>> Begin Given data
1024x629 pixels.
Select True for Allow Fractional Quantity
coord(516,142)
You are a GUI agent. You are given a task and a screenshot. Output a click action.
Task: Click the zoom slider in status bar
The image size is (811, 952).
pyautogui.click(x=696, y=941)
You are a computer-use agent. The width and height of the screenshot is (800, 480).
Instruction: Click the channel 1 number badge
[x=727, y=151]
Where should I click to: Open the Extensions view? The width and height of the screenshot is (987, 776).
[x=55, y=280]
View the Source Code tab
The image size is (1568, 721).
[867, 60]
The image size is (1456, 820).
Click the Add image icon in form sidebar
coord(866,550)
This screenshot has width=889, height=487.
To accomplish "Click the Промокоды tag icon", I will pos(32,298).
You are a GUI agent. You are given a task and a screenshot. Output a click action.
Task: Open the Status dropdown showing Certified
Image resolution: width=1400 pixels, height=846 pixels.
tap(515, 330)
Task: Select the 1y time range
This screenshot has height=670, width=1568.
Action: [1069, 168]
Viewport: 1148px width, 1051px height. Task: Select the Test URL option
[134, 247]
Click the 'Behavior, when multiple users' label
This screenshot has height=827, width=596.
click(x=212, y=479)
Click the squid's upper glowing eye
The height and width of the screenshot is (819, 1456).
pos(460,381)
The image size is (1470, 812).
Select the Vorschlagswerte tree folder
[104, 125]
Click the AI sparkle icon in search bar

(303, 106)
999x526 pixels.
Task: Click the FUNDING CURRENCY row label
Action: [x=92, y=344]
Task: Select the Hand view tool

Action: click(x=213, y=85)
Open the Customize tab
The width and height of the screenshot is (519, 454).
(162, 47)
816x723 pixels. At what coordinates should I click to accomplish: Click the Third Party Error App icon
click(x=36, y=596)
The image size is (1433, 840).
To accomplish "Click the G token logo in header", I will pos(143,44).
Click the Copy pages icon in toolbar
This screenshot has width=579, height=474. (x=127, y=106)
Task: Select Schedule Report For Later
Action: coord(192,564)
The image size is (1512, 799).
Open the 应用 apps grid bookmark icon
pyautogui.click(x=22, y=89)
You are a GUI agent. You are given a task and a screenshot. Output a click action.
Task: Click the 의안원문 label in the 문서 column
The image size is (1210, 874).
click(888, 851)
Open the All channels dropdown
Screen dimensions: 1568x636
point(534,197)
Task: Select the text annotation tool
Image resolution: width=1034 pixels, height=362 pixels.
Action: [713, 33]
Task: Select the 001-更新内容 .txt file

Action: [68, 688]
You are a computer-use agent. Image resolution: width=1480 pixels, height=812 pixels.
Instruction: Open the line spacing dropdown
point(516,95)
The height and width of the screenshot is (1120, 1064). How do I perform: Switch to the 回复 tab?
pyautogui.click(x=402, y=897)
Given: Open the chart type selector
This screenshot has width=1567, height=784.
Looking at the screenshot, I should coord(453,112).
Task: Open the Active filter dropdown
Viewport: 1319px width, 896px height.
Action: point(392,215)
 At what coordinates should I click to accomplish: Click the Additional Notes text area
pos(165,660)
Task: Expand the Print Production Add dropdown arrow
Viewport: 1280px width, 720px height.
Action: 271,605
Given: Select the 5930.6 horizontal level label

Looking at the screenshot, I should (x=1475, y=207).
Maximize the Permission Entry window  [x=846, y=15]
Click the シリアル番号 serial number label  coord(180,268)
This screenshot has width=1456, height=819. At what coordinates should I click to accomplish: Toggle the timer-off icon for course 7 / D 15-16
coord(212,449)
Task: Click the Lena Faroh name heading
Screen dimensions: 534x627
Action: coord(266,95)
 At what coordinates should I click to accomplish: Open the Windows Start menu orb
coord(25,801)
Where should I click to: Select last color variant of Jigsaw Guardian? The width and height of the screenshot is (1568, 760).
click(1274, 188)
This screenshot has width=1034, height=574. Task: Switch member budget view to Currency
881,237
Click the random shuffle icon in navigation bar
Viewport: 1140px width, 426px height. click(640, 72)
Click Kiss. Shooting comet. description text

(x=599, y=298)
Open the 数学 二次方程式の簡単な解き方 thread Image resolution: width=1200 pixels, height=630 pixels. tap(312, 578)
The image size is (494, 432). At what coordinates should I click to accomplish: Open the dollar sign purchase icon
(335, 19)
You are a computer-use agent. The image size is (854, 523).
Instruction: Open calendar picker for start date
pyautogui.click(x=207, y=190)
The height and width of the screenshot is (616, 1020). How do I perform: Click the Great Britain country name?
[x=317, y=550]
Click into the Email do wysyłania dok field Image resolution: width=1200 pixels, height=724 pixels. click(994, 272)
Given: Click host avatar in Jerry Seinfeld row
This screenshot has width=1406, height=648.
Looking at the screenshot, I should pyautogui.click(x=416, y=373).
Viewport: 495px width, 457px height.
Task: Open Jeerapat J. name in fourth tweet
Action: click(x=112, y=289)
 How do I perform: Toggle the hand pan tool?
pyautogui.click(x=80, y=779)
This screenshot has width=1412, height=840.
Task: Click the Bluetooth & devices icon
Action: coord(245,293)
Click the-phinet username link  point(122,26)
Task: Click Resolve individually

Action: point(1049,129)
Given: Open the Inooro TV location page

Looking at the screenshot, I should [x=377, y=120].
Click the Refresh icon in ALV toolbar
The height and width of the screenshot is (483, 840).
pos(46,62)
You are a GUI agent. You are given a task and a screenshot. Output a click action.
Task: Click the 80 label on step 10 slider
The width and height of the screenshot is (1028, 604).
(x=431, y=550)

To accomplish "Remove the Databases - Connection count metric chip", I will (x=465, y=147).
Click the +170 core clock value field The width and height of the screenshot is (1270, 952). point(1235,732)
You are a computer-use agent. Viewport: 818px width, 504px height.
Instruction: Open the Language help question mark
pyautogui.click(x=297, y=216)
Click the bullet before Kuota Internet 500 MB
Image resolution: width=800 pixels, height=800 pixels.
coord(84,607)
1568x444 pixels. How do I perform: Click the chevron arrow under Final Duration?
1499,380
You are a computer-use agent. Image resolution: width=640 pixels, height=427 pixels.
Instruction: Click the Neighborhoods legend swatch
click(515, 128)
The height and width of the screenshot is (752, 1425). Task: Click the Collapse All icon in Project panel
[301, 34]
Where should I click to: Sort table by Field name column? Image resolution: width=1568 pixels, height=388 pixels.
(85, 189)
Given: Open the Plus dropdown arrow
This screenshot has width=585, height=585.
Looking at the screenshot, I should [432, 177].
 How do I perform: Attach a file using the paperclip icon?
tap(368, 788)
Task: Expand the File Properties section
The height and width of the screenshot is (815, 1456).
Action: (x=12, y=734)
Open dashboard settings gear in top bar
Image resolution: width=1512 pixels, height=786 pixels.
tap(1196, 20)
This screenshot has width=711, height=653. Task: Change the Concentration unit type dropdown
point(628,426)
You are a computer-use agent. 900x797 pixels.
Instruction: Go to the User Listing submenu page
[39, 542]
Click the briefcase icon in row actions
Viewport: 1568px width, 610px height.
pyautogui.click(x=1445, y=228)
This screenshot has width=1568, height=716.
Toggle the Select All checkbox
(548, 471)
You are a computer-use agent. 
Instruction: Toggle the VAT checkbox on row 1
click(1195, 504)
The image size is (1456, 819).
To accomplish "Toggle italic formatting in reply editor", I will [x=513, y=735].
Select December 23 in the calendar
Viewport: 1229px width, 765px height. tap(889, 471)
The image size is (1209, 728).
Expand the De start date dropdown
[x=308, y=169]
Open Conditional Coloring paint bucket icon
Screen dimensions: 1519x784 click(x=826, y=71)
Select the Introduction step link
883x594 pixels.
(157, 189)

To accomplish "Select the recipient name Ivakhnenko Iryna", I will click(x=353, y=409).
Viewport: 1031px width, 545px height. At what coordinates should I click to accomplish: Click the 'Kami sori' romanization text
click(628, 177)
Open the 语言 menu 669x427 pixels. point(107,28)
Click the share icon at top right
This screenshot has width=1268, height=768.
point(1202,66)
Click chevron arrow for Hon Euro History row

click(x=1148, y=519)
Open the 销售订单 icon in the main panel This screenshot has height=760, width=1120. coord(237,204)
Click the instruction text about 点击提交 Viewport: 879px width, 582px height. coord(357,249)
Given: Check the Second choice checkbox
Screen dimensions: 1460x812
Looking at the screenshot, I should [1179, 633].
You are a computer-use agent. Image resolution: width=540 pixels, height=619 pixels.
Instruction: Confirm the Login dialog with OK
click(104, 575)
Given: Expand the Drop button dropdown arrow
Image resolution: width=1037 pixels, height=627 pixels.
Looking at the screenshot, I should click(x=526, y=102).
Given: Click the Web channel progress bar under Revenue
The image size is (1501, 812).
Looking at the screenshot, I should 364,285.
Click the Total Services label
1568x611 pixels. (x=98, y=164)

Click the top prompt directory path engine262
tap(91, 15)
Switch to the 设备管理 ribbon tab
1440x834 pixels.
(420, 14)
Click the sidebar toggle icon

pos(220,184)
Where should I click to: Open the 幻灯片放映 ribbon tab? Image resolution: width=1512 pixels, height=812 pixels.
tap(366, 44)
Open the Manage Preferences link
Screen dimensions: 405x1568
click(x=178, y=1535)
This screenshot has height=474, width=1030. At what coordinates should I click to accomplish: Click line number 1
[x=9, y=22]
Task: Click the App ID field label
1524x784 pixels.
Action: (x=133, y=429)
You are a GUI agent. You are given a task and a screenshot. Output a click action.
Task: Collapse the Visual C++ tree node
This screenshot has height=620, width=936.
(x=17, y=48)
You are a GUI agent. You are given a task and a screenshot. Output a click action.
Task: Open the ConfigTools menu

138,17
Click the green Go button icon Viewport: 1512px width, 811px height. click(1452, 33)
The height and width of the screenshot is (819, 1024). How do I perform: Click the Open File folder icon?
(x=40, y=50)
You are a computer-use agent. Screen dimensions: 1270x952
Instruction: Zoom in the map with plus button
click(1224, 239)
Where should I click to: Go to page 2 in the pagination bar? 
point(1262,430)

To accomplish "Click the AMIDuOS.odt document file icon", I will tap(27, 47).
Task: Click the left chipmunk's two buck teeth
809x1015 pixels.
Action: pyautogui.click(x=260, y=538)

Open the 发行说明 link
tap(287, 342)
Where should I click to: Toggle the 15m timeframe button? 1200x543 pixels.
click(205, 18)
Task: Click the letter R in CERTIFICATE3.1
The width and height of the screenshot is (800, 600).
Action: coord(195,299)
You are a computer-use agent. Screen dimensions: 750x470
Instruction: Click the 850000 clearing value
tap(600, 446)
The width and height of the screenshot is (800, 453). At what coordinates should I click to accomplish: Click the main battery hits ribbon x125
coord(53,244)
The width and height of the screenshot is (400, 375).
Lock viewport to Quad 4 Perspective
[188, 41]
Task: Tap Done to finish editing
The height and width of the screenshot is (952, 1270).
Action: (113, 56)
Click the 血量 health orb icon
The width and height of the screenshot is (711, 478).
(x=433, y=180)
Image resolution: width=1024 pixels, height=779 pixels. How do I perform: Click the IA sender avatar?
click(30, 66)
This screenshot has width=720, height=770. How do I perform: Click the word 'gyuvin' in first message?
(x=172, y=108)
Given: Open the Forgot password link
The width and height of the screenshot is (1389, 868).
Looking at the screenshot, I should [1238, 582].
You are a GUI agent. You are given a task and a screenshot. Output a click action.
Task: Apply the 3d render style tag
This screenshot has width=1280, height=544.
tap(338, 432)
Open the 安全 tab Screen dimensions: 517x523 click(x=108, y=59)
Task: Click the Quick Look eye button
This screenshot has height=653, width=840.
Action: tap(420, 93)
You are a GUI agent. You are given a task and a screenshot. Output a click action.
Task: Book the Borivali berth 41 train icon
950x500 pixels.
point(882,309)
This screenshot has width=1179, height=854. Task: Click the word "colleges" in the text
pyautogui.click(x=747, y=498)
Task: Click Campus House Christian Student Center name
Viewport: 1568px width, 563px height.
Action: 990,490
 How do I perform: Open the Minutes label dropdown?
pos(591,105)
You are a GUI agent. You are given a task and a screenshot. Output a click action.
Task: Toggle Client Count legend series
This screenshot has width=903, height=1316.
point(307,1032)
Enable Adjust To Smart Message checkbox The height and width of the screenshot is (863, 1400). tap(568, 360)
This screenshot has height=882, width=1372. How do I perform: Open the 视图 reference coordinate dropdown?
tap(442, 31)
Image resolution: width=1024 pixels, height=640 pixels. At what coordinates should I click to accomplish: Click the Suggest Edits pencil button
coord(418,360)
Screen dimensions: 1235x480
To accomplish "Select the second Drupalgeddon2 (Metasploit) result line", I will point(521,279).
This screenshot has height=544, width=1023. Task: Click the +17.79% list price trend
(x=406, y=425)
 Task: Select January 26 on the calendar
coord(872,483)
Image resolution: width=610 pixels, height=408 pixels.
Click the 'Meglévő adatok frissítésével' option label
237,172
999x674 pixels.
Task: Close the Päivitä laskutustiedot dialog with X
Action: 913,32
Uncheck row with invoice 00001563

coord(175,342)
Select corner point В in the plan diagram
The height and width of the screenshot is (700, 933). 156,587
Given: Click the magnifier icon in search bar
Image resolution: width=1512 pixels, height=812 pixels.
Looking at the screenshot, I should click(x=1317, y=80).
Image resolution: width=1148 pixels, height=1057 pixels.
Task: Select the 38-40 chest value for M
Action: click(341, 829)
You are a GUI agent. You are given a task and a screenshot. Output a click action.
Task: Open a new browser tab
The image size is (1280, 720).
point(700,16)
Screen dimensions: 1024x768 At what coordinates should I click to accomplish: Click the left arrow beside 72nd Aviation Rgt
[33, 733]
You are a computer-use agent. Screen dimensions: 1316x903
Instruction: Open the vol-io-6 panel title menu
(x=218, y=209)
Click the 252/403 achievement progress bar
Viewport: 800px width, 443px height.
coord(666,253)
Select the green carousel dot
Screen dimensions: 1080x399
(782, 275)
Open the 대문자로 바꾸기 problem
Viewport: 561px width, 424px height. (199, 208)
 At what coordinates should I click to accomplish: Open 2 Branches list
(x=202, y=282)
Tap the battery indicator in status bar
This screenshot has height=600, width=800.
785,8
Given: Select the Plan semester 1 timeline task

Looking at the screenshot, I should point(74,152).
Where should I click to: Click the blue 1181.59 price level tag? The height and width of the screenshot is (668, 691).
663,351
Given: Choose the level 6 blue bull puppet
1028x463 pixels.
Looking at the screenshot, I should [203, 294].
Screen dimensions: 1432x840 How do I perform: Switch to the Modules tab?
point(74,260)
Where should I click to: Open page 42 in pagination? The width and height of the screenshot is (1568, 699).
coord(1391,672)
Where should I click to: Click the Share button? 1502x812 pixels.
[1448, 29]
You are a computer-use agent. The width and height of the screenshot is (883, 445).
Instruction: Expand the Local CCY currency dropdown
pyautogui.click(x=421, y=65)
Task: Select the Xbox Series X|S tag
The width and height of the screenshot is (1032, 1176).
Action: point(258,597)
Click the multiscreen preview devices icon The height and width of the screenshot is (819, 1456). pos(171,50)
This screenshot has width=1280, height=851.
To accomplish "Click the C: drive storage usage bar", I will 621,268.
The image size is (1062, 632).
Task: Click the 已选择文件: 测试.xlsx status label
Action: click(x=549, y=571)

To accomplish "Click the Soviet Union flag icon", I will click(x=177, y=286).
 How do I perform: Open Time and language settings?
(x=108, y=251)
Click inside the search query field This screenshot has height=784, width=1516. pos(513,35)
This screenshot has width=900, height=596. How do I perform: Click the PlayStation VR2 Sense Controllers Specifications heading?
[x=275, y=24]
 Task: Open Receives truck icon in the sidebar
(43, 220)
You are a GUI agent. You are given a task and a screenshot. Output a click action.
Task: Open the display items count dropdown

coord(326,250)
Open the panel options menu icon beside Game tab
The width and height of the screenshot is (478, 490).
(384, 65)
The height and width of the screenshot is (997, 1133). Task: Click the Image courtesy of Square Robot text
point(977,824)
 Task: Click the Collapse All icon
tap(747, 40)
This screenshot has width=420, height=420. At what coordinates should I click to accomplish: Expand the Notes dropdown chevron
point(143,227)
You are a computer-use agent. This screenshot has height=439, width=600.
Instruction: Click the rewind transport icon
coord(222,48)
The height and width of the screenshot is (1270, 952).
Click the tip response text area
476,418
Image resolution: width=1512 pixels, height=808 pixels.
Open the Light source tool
>> End Given data
▶ _Instructions for the task_:
Gather every line above that contains the word "toolbar", matching its case exactly.

▶ _The result_:
Click the Copy pages icon in toolbar
Click the Refresh icon in ALV toolbar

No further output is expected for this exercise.